Partnership expansion strategies could reach beyond marine species and target terrestrial and airborne species tracking communities, leveraging core GFTS methodologies for climate scenario analysis beyond marine environments. This expansion would potentially broaden the user base to include terrestrial ecology researchers and conservation organizations working with diverse species populations.

Community Engagement Vision

User onboarding strategies emphasize comprehensive training and outreach programmes designed to integrate new research communities into GFTS workflows. The consortium could consider organizing targeted workshops and training sessions that introduce pangeo-fish capabilities to prospective users, covering open-source computational workflows and advanced spatial analysis techniques.

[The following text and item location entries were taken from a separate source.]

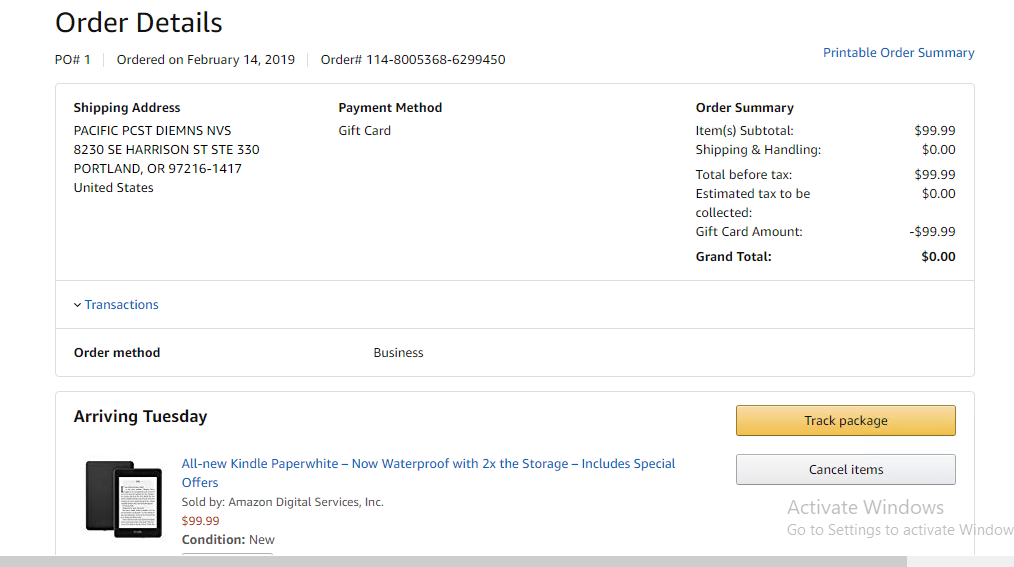Select the Order Details page heading
1014x567 pixels.
(x=139, y=23)
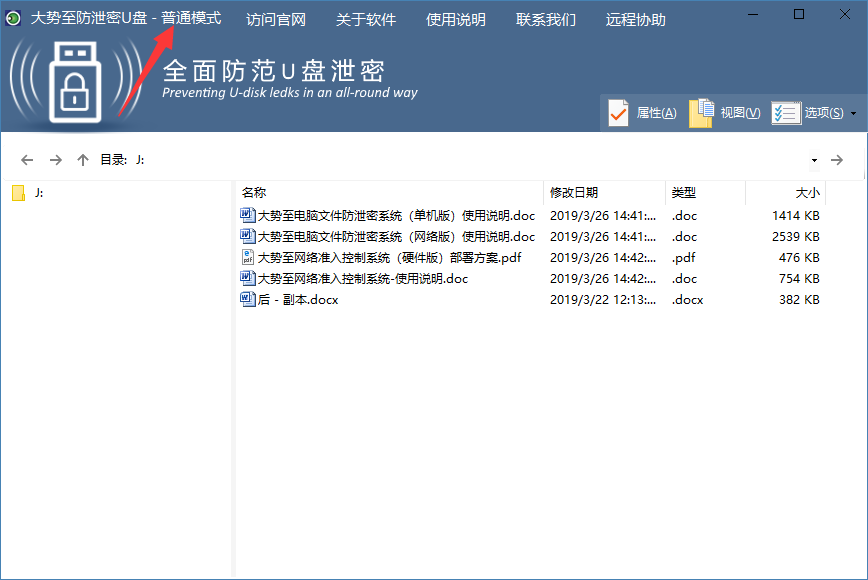Screen dimensions: 868x580
Task: Select the J: drive folder in tree
Action: point(38,193)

Hackathon organization represents a potential mechanism for fostering innovation and encouraging development of applications that exploit GFTS capabilities. These collaborative events could strengthen community connections while expanding service utility within the broader research ecosystem.

Sustainability Framework

The consortium envisions a community-driven approach that prioritizes accessible service delivery while ensuring operational sustainability. Potential revenue models could employ differentiated pricing strategies serving diverse user segments while maintaining open access to core analytical capabilities for the research community.

The decision support tool component might operate on a freemium model with freely accessible data exploration and visualization, while specialized services could generate revenue through custom data integration offerings. Risk mitigation strategies would address potential funding fluctuations and platform dependencies through diversified approaches and flexible infrastructure arrangements.

Technical sustainability relies on open-source software development ensuring long-term accessibility and community-driven improvements, while integration with European research infrastructure initiatives could provide additional institutional stability. The consortium’s commitment to transparent development practices aims to ensure GFTS remains responsive to user needs and technological advances within Earth observation and marine science communities.